What you need to do: Beginning at the line containing "Select the Total tiles stat card", repeat each line below exactly up to and including the line containing "Task: Open the All Quotes view dropdown". Do not repeat the pictures.

[Dataset entries]

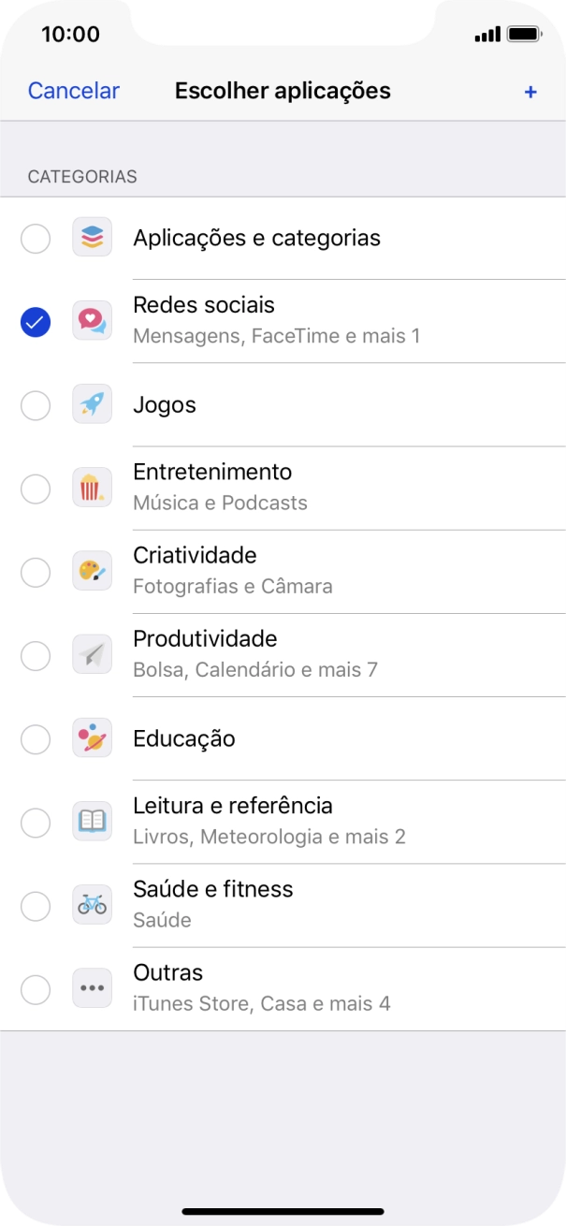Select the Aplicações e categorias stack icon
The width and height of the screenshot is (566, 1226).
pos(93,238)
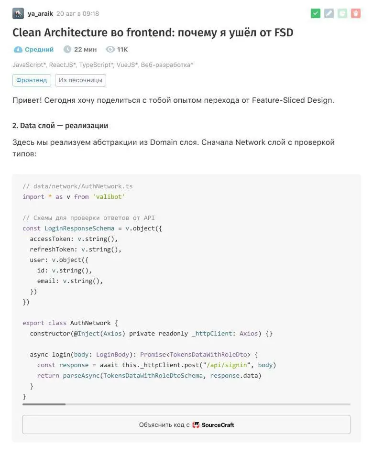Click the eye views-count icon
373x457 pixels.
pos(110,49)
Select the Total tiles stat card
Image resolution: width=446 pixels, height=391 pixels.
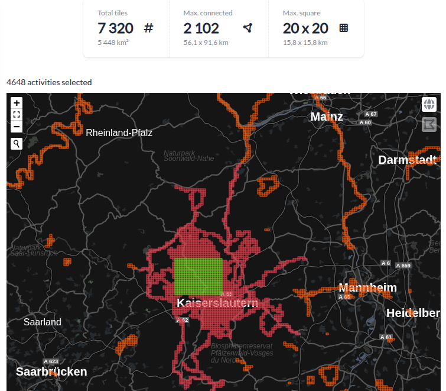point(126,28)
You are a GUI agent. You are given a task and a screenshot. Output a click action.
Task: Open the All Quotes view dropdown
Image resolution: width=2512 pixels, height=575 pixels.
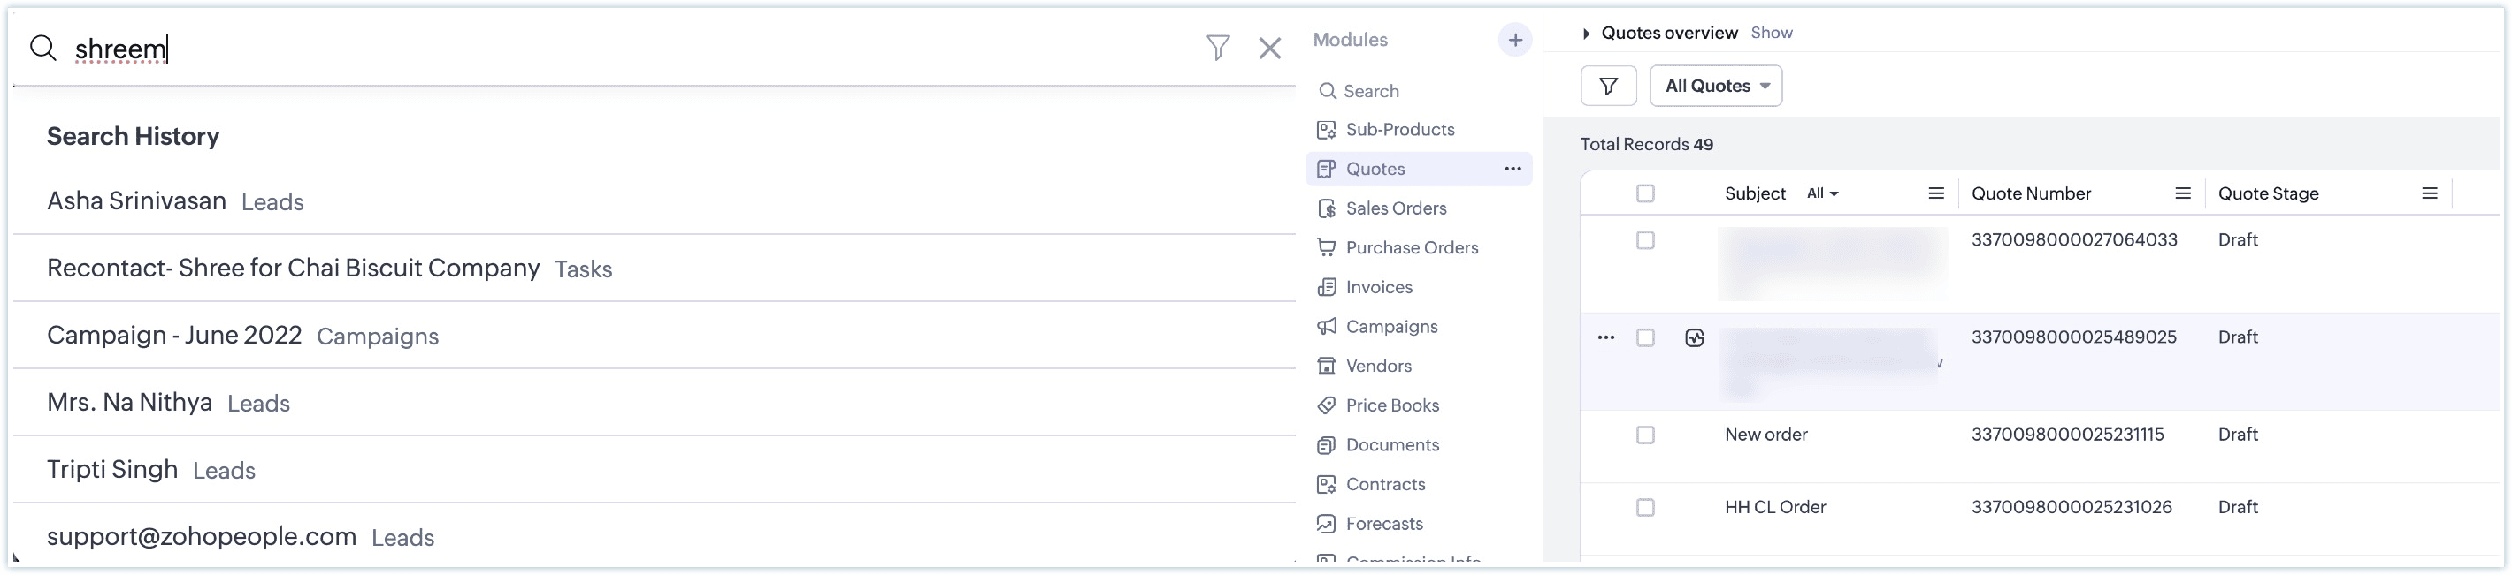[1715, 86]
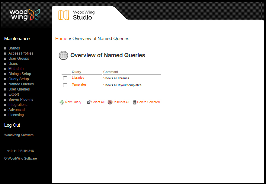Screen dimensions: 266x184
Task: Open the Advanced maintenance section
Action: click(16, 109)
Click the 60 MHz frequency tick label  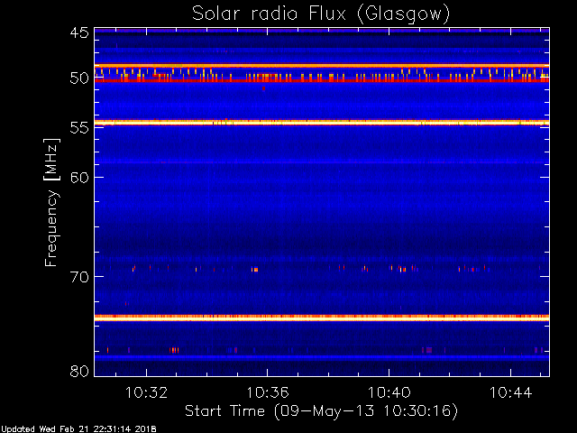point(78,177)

==

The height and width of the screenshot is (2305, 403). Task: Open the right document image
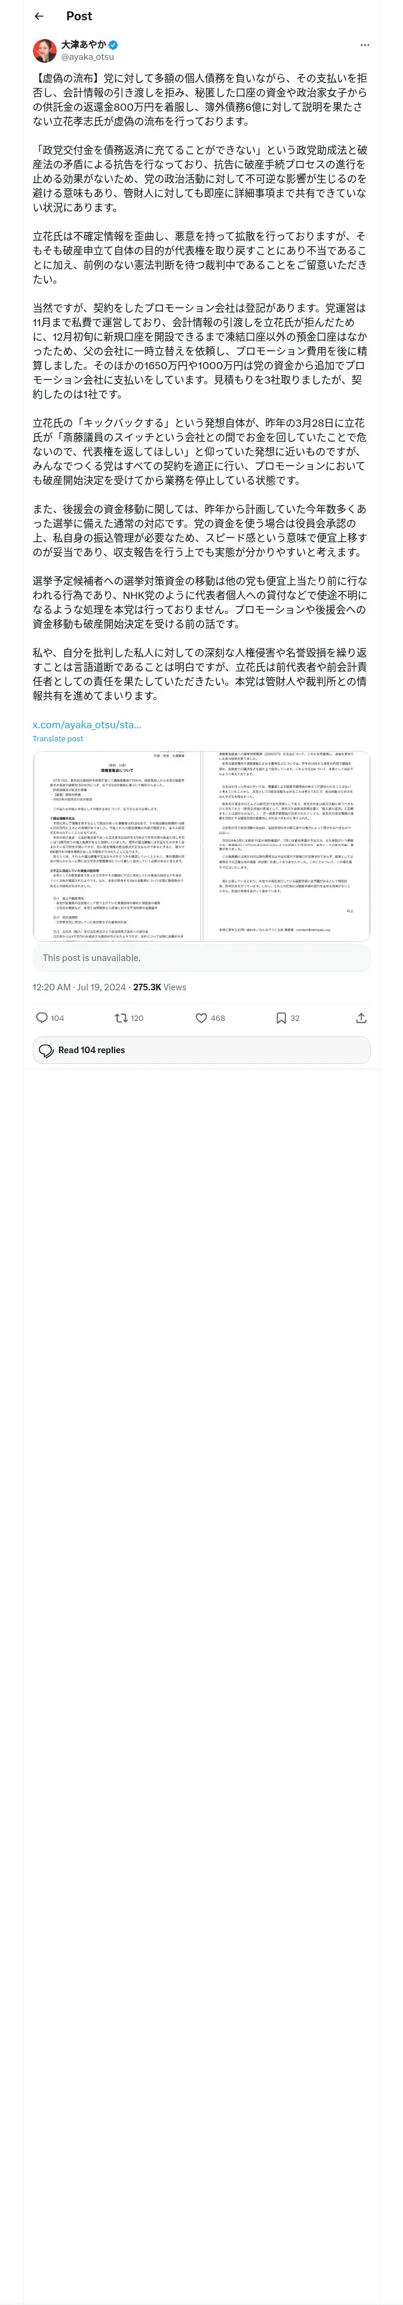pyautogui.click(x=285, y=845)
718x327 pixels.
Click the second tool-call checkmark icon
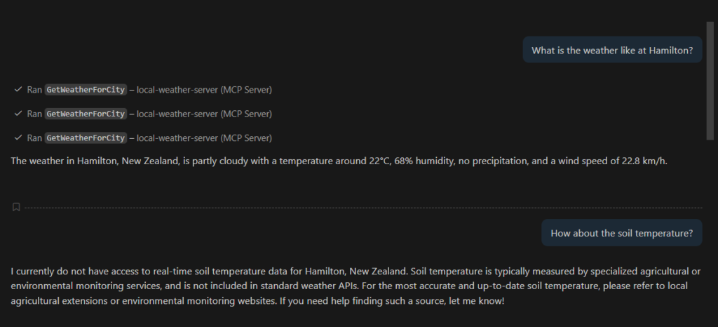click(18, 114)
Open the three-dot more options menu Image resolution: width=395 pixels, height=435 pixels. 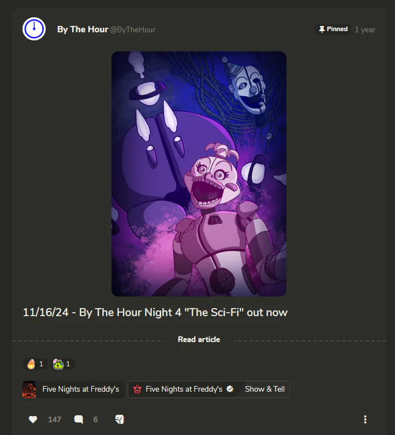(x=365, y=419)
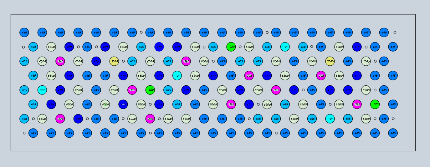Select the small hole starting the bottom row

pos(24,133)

Result for this task:
Select the Total tiles stat card
Image resolution: width=446 pixels, height=391 pixels.
point(126,28)
You are a GUI agent. You are given a task and a screenshot. Output a click action.
Task: Open the All Quotes view dropdown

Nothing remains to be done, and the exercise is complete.